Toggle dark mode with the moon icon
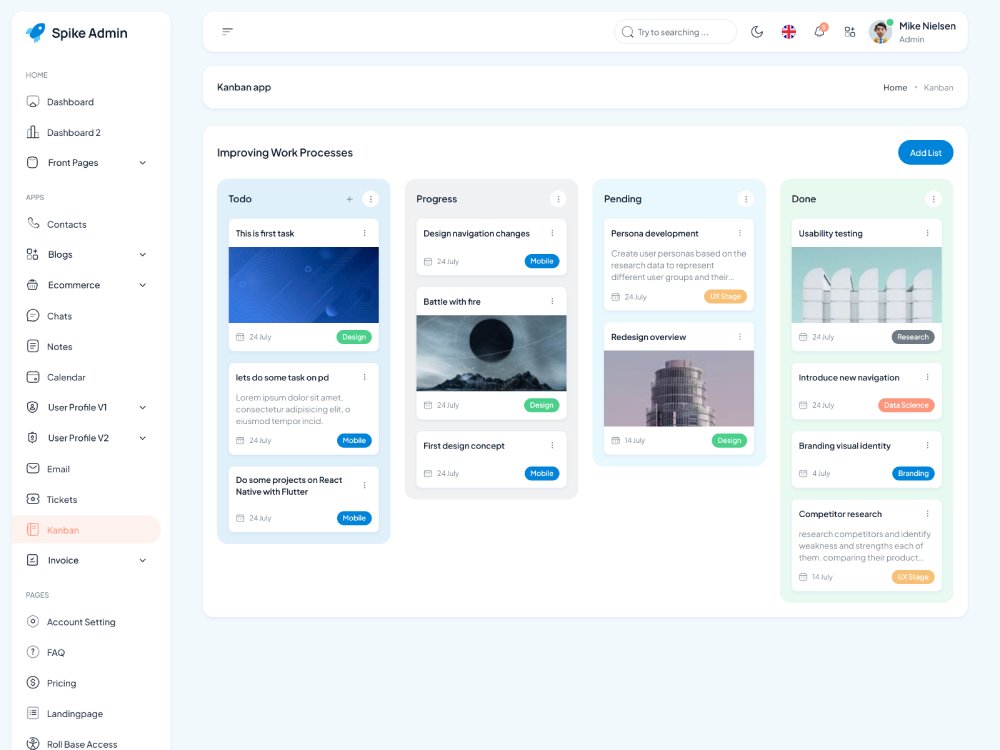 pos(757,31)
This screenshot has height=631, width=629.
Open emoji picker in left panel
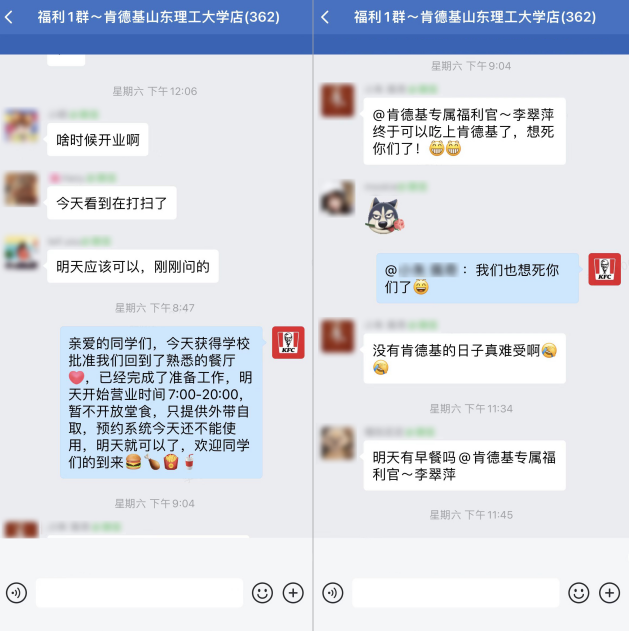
---
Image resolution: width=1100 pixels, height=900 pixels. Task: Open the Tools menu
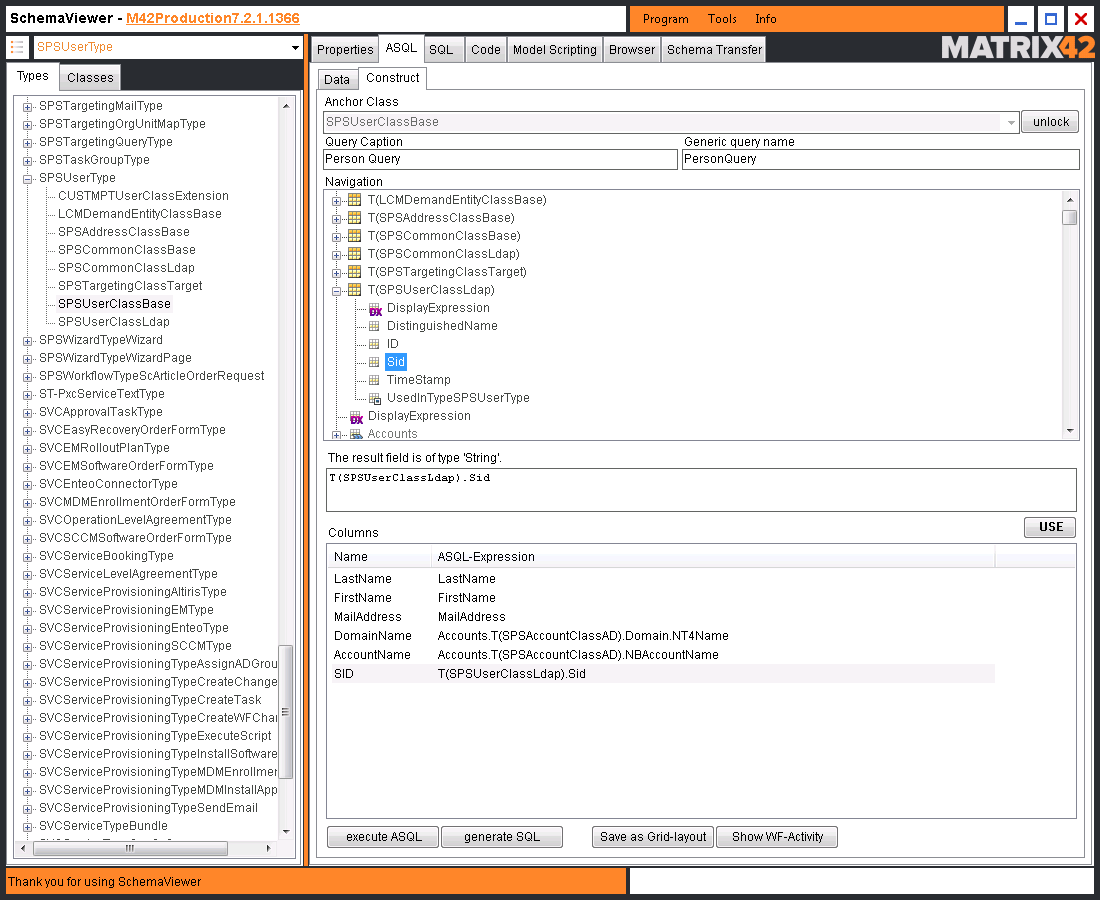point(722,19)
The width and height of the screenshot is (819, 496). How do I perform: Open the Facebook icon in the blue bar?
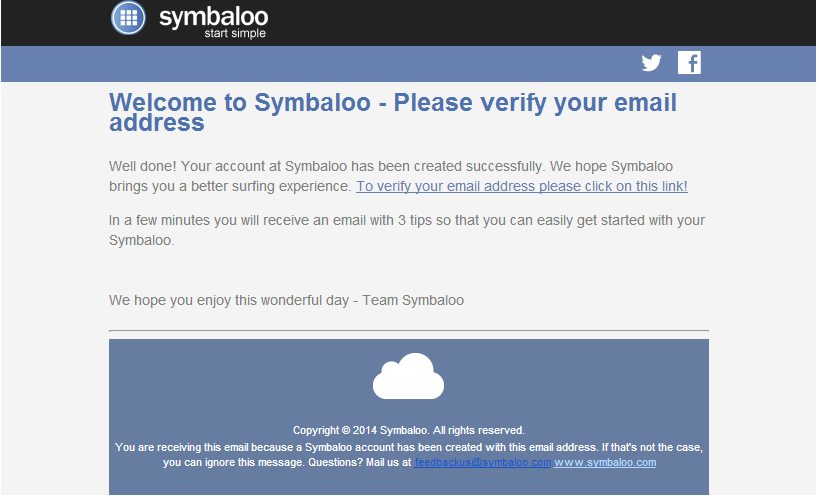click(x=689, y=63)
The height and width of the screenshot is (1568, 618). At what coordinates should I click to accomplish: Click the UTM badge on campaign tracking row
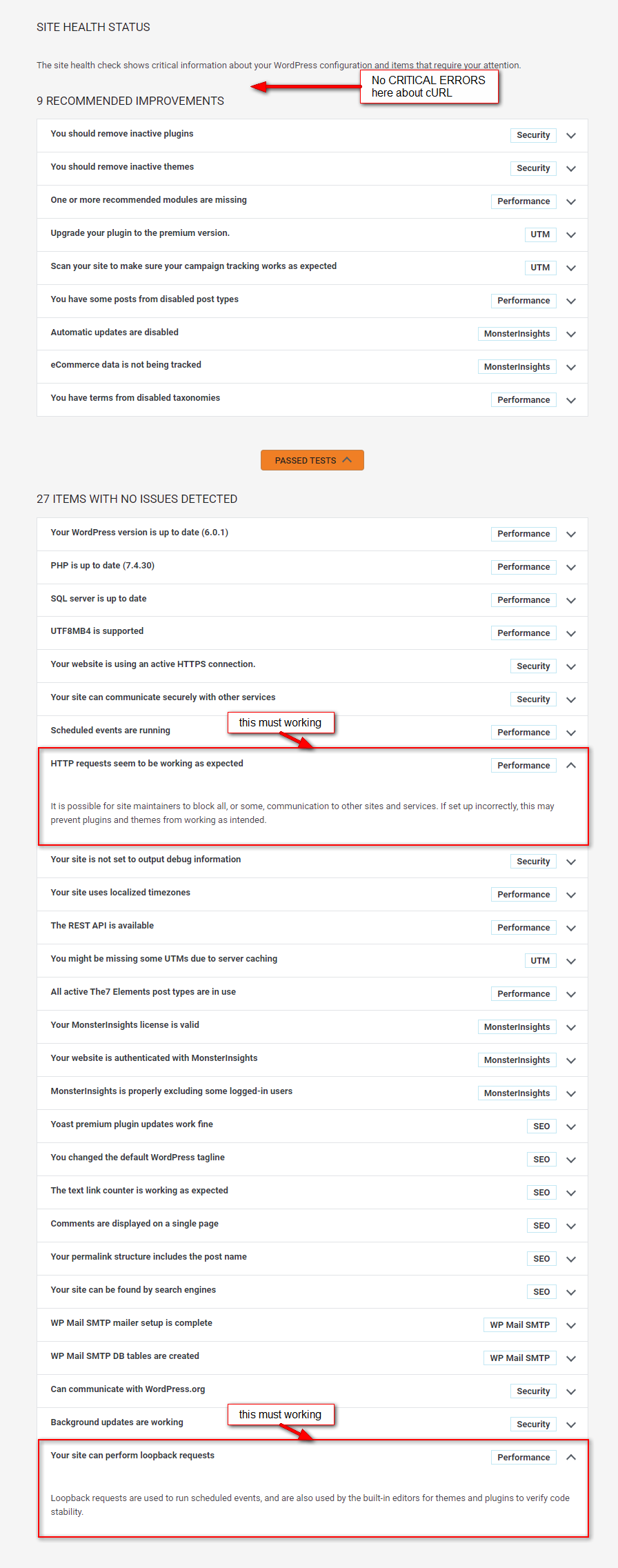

== Problem requirements ==
Write the lines from the one containing "This screenshot has height=631, width=629." through the one containing "Open emoji picker in left panel", inclusive, as a numbered list, omitting any blank lines.

== Full output ==
1. This screenshot has height=631, width=629.
2. Open emoji picker in left panel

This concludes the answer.